Segment Open

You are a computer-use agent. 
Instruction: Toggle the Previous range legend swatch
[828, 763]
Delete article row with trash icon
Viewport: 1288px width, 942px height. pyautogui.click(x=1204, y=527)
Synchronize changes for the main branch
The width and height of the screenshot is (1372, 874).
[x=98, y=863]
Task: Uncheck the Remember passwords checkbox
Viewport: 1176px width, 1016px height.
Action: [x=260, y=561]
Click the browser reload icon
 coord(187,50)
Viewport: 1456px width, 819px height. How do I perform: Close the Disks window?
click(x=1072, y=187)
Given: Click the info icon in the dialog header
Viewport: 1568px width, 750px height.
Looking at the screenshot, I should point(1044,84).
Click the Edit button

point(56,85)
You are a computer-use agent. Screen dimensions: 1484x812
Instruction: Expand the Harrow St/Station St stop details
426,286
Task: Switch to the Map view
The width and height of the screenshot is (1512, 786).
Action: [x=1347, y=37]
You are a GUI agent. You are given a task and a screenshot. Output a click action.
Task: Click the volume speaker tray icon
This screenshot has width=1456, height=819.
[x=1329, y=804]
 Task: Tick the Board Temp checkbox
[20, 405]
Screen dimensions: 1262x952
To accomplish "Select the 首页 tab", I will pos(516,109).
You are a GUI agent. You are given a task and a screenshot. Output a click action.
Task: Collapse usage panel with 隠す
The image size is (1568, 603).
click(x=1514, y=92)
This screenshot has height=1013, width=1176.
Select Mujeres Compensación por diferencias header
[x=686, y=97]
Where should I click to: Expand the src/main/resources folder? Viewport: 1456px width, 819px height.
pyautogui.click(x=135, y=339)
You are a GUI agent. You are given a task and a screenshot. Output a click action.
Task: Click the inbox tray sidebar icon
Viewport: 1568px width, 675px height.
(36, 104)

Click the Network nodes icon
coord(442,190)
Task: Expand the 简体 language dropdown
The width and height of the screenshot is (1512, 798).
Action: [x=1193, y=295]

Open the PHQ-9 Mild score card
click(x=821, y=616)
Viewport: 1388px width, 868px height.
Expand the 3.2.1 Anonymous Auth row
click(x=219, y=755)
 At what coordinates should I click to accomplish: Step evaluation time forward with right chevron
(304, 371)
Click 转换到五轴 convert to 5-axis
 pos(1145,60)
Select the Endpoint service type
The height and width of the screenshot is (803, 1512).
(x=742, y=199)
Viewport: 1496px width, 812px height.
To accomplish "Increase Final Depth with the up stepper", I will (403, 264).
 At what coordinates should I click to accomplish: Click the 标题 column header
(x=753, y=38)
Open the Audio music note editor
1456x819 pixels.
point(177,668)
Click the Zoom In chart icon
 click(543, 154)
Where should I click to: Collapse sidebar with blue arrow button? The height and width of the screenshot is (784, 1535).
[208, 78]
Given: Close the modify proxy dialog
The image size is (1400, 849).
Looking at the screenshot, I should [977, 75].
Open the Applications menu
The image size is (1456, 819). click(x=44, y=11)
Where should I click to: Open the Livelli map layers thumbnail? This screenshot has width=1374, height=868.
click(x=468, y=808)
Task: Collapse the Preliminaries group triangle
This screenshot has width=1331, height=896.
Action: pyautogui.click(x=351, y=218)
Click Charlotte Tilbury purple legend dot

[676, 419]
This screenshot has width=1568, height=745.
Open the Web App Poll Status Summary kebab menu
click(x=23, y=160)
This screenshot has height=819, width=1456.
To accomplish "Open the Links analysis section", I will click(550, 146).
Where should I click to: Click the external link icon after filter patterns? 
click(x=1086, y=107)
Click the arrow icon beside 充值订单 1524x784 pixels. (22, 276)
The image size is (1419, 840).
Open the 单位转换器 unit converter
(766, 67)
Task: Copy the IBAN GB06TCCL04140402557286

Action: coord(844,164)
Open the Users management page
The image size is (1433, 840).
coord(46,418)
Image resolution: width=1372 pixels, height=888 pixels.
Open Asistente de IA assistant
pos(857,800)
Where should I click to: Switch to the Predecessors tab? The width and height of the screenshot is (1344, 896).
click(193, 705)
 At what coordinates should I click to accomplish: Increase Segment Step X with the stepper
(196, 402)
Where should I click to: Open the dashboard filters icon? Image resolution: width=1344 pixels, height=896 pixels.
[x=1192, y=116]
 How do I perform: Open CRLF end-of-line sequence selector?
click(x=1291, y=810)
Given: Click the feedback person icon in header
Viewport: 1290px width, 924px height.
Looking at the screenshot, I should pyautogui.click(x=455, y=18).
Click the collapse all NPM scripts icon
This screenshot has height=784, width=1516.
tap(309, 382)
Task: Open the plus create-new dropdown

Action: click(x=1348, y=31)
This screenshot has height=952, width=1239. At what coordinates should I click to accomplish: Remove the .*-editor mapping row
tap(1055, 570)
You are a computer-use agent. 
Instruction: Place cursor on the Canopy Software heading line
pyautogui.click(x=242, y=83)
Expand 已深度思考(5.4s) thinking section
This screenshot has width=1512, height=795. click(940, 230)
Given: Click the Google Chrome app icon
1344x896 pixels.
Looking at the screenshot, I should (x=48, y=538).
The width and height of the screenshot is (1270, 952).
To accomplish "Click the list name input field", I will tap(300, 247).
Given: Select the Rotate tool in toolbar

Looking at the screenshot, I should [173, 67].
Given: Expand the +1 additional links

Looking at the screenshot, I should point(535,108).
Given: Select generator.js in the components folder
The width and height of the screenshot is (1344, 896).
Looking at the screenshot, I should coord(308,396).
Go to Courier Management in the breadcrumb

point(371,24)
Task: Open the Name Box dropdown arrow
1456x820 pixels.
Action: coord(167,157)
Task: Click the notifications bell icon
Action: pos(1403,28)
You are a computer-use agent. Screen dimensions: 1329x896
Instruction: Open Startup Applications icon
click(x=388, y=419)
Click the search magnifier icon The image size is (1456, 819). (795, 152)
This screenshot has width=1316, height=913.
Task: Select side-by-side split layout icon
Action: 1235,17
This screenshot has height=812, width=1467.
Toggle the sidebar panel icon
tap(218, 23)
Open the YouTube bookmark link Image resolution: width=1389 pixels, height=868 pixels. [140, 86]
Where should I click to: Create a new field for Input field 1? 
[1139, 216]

Segment Closed

__WHAT YOU HAVE TO DO__: Show all lines above holding "dialog".

__TASK ANSWER__:
Given: Click the info icon in the dialog header
Given: Close the modify proxy dialog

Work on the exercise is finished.